David Thorpe of ESPN rated every NBA 19-year-old rookie “purely on the level of his ceiling, how good the player can ultimately be if given the perfect situation,” so of course, Andre Drummond fared pretty well:
1. Andre Drummond, Pistons
There are many ways to define talent. But for the sake of this report, I like to define talent as "production minus mechanics." That is, someone who is very productive and efficient without really knowing what he’s doing is extremely talented. Like Drummond.
Last April, I wrote that Drummond could be an All-Star in his second or third season, if he developed according to plan, because there are so few men on earth who can move like he can at his size and length. But he’s even better than I projected. There is no one else in this age group who has his collection of tools. The fact that he’s doing so much without understanding the game suggests he can truly dominate beginning as early as next season and lasting over a decade. When you can own the paint on both ends, you become a superstar, and Drummond has that in his reach.

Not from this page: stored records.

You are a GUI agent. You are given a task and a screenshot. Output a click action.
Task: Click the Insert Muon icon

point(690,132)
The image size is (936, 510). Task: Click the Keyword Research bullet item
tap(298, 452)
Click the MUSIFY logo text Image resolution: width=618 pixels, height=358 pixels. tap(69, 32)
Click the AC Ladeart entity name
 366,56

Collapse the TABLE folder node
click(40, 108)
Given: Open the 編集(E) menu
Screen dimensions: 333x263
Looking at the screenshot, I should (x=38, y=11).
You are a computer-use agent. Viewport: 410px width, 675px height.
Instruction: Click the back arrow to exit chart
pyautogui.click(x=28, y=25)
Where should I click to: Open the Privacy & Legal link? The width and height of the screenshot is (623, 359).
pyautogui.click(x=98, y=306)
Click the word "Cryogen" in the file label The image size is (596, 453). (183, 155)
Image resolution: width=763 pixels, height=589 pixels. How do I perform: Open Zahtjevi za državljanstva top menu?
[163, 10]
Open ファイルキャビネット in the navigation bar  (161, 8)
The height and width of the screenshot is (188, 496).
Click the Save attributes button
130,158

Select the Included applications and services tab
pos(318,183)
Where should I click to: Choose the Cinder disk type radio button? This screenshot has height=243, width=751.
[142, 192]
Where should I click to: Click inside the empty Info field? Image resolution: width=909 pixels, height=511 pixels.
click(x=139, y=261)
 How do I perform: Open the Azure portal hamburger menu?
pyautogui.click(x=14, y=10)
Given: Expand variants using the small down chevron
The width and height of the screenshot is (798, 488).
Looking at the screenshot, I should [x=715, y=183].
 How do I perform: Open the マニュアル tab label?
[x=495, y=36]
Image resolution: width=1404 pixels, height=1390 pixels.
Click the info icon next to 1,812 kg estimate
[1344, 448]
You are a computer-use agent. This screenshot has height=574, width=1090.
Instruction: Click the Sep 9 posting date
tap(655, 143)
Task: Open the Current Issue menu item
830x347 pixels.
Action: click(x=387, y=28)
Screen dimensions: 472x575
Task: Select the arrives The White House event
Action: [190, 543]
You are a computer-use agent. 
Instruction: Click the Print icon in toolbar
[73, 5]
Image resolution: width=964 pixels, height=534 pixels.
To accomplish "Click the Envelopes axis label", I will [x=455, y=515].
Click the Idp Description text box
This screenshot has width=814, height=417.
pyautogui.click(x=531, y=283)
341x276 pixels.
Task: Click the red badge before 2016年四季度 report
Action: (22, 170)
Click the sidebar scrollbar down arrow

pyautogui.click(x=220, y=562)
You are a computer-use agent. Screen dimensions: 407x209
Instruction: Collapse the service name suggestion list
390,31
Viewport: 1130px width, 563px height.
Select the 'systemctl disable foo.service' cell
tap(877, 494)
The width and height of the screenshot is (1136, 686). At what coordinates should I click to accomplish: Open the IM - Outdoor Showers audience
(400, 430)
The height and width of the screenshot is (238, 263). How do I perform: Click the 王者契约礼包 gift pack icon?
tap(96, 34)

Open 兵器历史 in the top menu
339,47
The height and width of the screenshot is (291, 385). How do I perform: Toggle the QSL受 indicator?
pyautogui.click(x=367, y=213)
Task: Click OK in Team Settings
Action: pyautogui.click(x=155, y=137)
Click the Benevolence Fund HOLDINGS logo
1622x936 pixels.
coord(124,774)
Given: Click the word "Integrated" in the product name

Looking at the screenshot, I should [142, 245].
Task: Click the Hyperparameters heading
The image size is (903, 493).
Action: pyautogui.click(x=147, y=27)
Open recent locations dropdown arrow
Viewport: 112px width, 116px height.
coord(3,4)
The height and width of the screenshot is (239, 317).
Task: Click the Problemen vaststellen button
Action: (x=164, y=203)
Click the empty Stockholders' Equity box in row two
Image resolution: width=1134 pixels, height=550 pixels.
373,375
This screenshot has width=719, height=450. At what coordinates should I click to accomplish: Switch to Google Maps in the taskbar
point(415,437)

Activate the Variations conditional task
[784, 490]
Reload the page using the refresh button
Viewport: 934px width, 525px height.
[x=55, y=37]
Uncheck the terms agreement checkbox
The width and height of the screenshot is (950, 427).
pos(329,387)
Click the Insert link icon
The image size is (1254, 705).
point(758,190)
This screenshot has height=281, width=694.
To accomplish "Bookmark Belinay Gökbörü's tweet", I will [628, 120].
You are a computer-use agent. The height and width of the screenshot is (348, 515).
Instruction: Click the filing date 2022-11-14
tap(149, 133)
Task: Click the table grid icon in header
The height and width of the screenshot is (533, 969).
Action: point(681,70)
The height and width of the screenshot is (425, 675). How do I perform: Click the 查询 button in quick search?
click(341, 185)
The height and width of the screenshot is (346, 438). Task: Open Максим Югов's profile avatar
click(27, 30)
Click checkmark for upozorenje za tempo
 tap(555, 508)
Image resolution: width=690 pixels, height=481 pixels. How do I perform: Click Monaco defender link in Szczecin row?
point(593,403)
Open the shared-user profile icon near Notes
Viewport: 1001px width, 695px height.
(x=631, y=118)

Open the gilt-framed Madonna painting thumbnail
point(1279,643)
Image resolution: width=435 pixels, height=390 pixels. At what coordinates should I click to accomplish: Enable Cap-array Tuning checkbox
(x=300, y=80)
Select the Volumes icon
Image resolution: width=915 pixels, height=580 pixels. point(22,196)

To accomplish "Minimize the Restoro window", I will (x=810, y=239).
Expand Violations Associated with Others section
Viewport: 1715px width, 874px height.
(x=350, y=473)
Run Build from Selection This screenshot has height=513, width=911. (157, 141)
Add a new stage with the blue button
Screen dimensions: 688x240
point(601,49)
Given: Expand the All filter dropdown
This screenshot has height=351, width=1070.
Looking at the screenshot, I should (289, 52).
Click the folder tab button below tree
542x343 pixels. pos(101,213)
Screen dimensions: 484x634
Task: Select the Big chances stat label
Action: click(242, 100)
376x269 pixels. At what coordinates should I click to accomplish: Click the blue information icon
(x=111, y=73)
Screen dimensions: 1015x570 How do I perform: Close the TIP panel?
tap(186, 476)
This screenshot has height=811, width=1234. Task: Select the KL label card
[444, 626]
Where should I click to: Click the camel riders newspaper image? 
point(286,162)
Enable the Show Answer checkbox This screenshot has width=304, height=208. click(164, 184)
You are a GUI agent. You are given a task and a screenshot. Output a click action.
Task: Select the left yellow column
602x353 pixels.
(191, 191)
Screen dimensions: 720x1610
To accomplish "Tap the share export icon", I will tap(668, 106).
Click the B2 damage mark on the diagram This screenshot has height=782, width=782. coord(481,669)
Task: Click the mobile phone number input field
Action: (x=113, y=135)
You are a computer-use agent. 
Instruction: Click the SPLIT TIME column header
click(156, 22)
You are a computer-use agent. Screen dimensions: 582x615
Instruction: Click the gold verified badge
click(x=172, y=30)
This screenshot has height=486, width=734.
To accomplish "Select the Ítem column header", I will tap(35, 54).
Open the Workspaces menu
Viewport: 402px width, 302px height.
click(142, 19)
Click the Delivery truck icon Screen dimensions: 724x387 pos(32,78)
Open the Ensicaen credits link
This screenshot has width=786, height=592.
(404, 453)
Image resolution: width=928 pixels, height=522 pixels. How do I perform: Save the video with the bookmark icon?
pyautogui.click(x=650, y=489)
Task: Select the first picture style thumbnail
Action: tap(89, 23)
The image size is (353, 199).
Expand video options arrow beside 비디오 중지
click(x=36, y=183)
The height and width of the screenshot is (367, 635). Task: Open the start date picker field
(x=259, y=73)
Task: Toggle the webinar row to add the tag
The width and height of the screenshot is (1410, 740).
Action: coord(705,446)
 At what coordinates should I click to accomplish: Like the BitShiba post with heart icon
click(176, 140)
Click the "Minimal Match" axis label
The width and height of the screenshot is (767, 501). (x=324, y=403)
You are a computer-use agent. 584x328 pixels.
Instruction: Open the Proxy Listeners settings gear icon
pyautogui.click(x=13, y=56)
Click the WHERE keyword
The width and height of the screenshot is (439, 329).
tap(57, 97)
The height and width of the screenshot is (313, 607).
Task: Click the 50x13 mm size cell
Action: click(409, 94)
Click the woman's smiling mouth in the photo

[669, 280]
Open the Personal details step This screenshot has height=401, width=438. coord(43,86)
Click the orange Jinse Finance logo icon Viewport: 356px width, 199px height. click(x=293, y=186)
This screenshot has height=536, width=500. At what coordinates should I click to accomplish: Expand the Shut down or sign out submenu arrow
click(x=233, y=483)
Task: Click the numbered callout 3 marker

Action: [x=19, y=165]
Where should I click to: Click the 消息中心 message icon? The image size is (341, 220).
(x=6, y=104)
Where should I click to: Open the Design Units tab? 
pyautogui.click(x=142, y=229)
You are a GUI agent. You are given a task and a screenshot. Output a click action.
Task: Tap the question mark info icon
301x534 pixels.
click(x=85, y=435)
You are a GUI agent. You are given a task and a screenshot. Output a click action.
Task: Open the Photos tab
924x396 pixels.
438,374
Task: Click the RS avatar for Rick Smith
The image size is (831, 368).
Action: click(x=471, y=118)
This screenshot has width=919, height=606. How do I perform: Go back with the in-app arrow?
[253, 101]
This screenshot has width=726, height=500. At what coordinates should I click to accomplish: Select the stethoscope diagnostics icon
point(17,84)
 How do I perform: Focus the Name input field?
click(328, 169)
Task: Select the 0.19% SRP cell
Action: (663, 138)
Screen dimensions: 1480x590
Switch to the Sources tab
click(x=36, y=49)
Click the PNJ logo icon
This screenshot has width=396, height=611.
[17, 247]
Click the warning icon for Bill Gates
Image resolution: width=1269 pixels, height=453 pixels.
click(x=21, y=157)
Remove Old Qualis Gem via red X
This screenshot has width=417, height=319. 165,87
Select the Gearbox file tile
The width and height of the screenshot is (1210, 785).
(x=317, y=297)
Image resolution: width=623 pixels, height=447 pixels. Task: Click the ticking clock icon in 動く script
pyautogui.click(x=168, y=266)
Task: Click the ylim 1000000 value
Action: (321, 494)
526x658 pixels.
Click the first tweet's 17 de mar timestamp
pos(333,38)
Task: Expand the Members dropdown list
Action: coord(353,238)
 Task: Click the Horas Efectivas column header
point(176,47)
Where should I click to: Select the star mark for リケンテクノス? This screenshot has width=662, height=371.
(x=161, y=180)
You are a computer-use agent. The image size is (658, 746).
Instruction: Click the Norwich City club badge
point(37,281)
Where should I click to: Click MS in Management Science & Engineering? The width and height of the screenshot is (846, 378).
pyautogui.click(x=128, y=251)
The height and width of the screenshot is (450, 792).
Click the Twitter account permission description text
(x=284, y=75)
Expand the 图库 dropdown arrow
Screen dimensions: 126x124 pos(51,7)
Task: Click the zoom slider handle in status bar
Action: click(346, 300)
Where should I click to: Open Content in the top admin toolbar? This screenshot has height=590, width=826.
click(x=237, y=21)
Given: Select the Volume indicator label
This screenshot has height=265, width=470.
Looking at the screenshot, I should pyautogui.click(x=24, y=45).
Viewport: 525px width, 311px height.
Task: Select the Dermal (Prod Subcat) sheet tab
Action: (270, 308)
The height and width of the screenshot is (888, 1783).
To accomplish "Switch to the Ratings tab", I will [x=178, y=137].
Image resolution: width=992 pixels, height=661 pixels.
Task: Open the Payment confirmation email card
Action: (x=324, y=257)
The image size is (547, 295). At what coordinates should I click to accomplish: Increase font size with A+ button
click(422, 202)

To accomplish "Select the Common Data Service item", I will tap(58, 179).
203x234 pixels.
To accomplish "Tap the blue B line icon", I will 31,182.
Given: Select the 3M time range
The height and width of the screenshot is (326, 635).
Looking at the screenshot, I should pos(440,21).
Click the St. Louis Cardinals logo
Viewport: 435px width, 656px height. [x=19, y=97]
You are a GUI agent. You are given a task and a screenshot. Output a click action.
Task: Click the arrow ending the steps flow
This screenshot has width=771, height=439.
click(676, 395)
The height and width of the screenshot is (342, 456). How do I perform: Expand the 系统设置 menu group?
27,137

If he can develop just an average free throw stroke, he can become a multiple-time All-Star — yes, even without any kind of reliable post move. And that is the beauty of being just 19 years old — he has years to develop more than just his free throw shooting. As he begins to read and anticipate while also crafting his game, he’ll improve even more than he has since high school.
If rating every NBA rookie – or maybe even every NBA player – were rated on that same scale, Drummond still might come out on top (though, I’d certainly put LeBron James ahead of him).
Thorpe’s most scintillating point about Drummond actually came in the Anthony Davis section:
If the draft were held today, it’s absolutely possible — maybe even likely — that Drummond would go No. 1 overall.
I would take Davis, but it’s basically a tossup, and I could change my mind by tomorrow. Who would you take?